Case Study: Docker
Overview
| Field | Value |
|---|---|
| Company | Docker |
| Industry | Developer Tools / Infrastructure |
| Headquarters | San Francisco, CA |
| Deployment Date | 2025 |
| MCP Version | Anthropic MCP spec |
| Enterprise Readiness Score | ⭐⭐⭐⭐ |
Use Case
Docker ships an official MCP server that exposes container management, image operations, Docker Hub access, and Docker Scout security scanning to AI agents. Developers use AI assistants to build images, run containers, inspect logs, check vulnerabilities, and push to registries — all through natural-language commands.
Connected Systems
| System | Type | Direction | Auth Method | Notes |
|---|---|---|---|---|
| Docker Engine | Container Runtime | Read/Write | Docker socket | Local container management |
| Docker Hub | Registry | Read/Write | PAT | Image push/pull and search |
| Docker Scout | Security Scanning | Read | PAT | CVE and vulnerability reports |
| Docker Compose | Orchestration | Read/Write | Docker socket | Multi-container stack management |
Architecture Pattern
Each developer runs the MCP server locally against their own Docker socket.
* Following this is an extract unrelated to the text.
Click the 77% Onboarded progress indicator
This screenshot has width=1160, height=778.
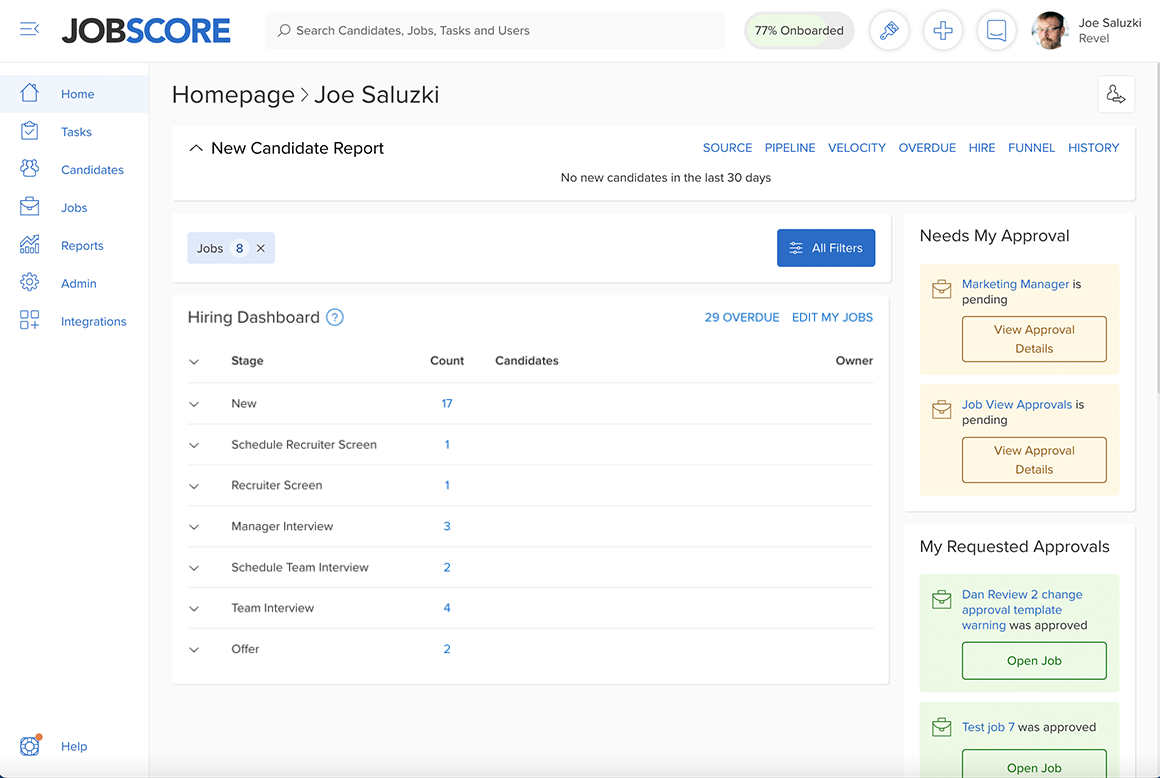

Enterprise deployments can point to remote Docker contexts.
Governance Controls
- Socket access controls: Docker socket exposure limited to approved agent processes
- Read-only mode: Scout scanning tools are read-only by design
- Network policy: Agent-started containers inherit Docker network policies
Outcomes
- Developers build, run, and debug containers via AI assistant without memorizing CLI flags
- Docker Scout integration enables AI-driven security triage
- Reduced friction for developers new to containerization
Source Links
Evidence Quality Notes
First-party open-source MCP server with public repository and official Docker blog post.